Directive (EU) 2016/943 on the protection of trade secrets will be implemented in Austria by an amendment to the Federal Act against Unfair Competition (UWG) and will enter into force on 1 February 2019
With the implementation of the EU Trade Secrets Directive, the protection of trade and business secrets, a legal area that has so far only been rudimentarily developed and mainly characterised by case law, will become an essential component of Austrian competition law.
The provisions of the Trade Secrets Directive are to be implemented in Sections 26a - 26j of the Act against Unfair Competition (UWG) and are intended to provide stronger protection for trade secrets and counteract the danger of industrial espionage and betrayal of secrets.
With the implementation of the Directive, a uniform term for "trade secret" is laid down by law. Trade Secret means information, which is secret, in the sense that it is not generally known or readily accessible; has commercial value because it is secret and has been subject to reasonable steps under the circumstances, by the person lawfully in control of the information, to keep it secret.
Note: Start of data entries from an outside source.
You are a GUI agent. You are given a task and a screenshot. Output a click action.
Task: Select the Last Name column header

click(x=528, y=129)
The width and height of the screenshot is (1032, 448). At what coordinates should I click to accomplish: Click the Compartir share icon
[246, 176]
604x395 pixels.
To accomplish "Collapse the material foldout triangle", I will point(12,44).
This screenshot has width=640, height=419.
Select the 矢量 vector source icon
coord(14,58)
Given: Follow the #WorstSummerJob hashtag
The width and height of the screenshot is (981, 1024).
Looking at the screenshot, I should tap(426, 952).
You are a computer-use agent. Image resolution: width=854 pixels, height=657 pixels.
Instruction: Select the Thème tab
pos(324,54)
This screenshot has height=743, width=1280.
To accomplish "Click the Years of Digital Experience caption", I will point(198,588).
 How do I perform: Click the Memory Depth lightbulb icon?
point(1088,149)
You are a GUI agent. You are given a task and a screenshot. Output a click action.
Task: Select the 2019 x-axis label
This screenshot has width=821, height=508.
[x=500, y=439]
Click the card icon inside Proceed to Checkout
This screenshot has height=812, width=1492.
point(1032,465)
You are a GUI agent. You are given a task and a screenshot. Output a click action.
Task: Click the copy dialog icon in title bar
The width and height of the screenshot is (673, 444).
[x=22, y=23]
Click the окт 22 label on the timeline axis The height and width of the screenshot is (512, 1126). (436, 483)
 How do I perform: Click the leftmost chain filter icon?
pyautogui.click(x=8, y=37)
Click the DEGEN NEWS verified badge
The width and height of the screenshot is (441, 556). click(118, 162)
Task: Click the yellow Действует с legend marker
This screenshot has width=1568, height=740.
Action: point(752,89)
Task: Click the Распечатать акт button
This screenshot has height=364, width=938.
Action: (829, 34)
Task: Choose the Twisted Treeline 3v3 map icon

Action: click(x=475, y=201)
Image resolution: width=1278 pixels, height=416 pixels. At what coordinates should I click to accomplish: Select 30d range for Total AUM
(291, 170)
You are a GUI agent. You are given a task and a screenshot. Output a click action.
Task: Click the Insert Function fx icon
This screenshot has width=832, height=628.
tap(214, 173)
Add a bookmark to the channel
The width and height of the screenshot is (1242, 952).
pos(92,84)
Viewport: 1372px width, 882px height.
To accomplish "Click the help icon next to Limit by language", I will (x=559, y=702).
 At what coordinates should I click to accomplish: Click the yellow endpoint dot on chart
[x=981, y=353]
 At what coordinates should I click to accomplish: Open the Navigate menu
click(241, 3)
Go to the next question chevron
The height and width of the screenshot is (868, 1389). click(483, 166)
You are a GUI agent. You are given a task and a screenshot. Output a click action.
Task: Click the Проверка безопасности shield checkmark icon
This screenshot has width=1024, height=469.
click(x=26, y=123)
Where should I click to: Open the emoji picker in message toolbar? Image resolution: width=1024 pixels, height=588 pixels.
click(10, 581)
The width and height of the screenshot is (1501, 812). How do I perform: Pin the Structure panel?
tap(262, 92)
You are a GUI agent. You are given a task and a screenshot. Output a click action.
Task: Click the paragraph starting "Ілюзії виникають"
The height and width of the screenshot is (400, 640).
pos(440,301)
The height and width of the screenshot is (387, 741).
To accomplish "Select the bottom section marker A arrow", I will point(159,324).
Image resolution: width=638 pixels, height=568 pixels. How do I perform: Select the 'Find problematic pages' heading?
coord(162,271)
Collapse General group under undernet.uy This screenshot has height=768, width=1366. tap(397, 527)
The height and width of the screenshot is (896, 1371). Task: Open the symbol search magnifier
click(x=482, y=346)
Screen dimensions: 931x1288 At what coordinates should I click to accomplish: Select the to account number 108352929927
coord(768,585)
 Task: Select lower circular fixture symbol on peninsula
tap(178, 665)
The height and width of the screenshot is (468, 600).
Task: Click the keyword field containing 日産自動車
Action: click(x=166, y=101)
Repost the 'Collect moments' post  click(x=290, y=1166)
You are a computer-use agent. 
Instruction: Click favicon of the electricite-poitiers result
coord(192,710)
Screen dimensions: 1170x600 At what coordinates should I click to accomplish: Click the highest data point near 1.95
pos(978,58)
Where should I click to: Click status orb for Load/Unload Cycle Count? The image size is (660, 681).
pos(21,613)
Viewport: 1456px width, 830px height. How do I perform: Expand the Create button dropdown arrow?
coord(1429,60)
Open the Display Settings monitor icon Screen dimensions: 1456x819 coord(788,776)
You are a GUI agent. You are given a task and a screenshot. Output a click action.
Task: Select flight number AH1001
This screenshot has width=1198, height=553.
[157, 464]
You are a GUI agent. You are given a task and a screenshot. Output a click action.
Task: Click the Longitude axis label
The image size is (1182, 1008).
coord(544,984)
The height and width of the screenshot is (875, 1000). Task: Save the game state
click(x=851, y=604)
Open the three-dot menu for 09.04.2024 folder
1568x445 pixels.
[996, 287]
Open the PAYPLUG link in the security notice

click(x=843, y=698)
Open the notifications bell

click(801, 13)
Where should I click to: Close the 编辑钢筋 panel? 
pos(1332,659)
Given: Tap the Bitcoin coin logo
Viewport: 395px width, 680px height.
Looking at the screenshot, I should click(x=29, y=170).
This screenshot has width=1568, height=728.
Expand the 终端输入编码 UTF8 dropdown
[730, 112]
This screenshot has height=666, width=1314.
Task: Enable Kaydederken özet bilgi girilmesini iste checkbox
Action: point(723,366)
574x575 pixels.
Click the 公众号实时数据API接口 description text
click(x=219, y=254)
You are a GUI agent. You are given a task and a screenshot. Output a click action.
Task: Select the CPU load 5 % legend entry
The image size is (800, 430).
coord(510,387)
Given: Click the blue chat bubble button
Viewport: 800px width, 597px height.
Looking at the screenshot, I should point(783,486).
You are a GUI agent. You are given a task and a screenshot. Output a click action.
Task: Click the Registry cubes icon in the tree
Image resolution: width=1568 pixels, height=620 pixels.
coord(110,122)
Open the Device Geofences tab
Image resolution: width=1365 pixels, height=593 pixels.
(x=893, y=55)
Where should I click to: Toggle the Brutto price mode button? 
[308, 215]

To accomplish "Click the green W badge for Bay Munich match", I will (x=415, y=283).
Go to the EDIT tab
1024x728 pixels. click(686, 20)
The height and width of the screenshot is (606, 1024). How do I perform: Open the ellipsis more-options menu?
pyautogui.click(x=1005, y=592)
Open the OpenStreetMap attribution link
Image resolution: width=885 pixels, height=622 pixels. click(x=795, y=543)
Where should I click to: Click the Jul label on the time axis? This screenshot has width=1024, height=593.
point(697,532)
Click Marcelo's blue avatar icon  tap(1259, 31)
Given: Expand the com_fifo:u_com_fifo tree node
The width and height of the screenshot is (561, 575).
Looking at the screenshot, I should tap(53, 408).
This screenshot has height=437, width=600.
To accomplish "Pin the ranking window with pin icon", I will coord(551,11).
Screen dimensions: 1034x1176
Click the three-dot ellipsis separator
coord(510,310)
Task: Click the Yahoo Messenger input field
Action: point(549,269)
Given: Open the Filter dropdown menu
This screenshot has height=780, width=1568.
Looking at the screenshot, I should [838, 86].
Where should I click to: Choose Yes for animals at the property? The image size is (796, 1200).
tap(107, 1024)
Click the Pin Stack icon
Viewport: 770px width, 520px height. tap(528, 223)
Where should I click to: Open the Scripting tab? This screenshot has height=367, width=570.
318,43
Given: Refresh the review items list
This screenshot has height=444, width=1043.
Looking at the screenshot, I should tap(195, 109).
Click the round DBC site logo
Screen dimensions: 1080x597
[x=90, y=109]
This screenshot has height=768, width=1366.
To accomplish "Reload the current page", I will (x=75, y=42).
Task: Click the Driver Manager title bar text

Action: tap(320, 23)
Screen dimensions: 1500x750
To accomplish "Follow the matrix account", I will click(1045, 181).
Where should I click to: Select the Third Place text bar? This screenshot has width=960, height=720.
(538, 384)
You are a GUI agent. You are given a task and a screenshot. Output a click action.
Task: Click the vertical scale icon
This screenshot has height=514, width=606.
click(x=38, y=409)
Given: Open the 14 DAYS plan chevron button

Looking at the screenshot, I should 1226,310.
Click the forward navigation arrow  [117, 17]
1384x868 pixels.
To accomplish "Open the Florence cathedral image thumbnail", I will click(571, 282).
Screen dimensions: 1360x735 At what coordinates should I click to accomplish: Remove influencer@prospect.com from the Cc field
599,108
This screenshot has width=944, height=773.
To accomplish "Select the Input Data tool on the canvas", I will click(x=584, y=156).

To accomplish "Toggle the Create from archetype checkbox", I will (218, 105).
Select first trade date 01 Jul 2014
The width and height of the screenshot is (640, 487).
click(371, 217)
Unlawful & Lawful Acquisition
The acquisition of a trade secret without the consent of the trade secret holder is unlawful if, inter alia, it is gained by unauthorised access to, appropriation of or copying of any documents or electronic files containing the trade secret or from which it can be deduced. The use or disclosure of a trade secret is considered to be unlawful where, inter alia, a person acquired the trade secret unlawfully or is, for instance, in breach of a confidentiality agreement.
The acquisition of a trade secret shall be deemed lawful when it is obtained, inter alia, by independent discovery or by the creation and appropriation through dismantling or testing of products ("reverse engineering"). The use and disclosure of trade secrets shall be considered lawful in case of whistleblowing or with respect to the functions of employee representatives.
As legal remedies, the law provides for provisional and precautionary measures by way of interim injunctions; furthermore, the seizure or delivery of suspected infringing goods shall be possible. In case of intentional behaviour the infringer shall pay damages to the trade secret holder.
Claims arising from the infringement of trade secrets are subject to a limitation period of 3 years from the date of knowledge of the infringement and the alleged infringer. In any case, such claims shall become time-barred 6 years after the act of infringement occurred.
Protection in the course of legal proceedings
Furthermore, new procedural provisions to protect the confidentiality of trade secrets in the course of legal proceedings will be established. For initiating legal proceedings, a duly substantiated application to the court which proves the existence of a trade secret and its infringement is sufficient. Upon application by a party or at the court's own initiative, the court must take measures to prevent disclosure of trade secrets which may include restricting public access to hearings and initially preventing the disclosure to the (alleged) infringer.
When does the amendment enter into force?
The draft law is to be adopted in 2018 and is expected to enter into force on 1 February 2019.
The content of this article is intended to provide a general guide to the subject matter. Specialist advice should be sought about your specific circumstances.